Inherited retinal degenerative diseases (IRDs), including retinitis pigmentosa (RP) and Leber congenital amaurosis (LCA), cause progressive vision impairment due to photoreceptor degeneration. We previously demonstrated the protective effects of reserpine in models of CEP290-LCA and in the female Rhodopsin-P23H rat model of autosomal dominant RP. Given that reserpine is limited by side effects, we expanded our compound screen using retinal organoids from the rd16 mouse model of CEP290-LCA to include structurally diverse small molecules that may converge on proteostasis pathways.
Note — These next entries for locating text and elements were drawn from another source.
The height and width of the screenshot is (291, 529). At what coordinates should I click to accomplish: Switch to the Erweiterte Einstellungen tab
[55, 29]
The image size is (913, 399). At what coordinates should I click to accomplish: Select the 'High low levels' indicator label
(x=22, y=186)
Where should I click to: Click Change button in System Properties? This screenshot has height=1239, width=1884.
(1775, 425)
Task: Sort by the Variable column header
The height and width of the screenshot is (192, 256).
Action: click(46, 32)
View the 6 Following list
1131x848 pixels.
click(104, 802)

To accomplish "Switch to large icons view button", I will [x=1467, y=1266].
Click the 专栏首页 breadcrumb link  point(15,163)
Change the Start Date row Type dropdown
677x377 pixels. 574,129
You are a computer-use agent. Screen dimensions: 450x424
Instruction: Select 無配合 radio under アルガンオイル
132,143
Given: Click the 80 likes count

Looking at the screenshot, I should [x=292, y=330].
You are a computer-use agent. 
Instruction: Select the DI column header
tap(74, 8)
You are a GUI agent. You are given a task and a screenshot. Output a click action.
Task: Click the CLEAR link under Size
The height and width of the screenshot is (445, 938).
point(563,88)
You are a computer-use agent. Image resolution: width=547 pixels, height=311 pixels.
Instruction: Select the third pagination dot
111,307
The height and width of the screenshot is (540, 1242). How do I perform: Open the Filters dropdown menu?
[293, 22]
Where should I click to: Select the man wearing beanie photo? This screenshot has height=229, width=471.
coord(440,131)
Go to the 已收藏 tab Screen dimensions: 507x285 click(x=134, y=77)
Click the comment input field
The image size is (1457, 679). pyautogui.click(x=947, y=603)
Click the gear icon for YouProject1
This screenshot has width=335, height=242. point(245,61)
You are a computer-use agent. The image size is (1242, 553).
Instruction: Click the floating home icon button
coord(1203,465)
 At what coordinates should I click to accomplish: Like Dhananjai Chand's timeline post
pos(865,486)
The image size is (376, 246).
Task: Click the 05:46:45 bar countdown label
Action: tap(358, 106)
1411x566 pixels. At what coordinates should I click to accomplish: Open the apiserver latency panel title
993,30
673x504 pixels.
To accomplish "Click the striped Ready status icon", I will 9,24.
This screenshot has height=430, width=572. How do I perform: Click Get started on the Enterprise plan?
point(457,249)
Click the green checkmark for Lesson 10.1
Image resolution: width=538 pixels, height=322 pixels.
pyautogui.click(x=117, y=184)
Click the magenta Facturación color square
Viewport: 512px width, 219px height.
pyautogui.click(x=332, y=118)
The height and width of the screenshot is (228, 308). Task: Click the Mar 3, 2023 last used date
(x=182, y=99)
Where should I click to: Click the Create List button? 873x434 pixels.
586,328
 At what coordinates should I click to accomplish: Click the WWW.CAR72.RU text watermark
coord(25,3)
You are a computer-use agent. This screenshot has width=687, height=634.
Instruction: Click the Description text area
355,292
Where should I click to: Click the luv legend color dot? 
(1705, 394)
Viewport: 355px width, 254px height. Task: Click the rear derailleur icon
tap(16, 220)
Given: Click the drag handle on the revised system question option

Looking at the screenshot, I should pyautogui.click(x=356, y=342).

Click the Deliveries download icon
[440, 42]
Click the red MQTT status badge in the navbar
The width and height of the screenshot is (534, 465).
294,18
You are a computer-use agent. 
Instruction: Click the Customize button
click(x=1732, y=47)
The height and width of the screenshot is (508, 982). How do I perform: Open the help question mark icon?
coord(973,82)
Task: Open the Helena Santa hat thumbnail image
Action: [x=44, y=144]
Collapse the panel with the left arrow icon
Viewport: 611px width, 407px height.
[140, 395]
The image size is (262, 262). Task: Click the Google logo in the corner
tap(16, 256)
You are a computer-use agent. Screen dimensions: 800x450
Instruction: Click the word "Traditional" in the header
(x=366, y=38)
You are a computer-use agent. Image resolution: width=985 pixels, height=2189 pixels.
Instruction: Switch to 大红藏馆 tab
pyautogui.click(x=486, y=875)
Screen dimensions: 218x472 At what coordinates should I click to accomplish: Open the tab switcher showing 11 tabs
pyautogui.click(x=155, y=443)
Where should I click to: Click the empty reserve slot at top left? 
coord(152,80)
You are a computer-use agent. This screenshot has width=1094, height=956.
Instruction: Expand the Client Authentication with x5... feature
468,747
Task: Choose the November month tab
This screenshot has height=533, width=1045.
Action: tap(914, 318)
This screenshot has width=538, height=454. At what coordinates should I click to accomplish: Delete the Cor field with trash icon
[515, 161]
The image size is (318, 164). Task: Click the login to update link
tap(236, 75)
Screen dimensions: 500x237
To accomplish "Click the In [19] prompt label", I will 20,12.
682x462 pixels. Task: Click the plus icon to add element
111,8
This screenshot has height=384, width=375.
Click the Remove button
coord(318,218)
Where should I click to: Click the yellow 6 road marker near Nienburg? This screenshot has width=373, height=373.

Follow-up evaluations in Rhodopsin-P23H rats, human CEP290-LCA retinal organoids, and rd10 mice (a model of PDE6B-RP) identified halofantrine as the most promising molecule, conferring strong protection to both rod and cone photoreceptors and demonstrating therapeutic potential across the divergent IRD models tested. Transcriptome analysis revealed a convergent molecular response to halofantrine across these models, primarily through upregulation of oxidative phosphorylation and ribosomal processes. Notably, halofantrine elicited significant improvements in retinal function, as assessed by electroretinography, despite pharmacokinetically limited and transient retinal exposure after subconjunctival injection in Rhodopsin-P23H rats. Our studies highlight the potential of halofantrine as a gene-independent therapy and suggest that it may be developed for ocular delivery via eye drops for the treatment of IRDs.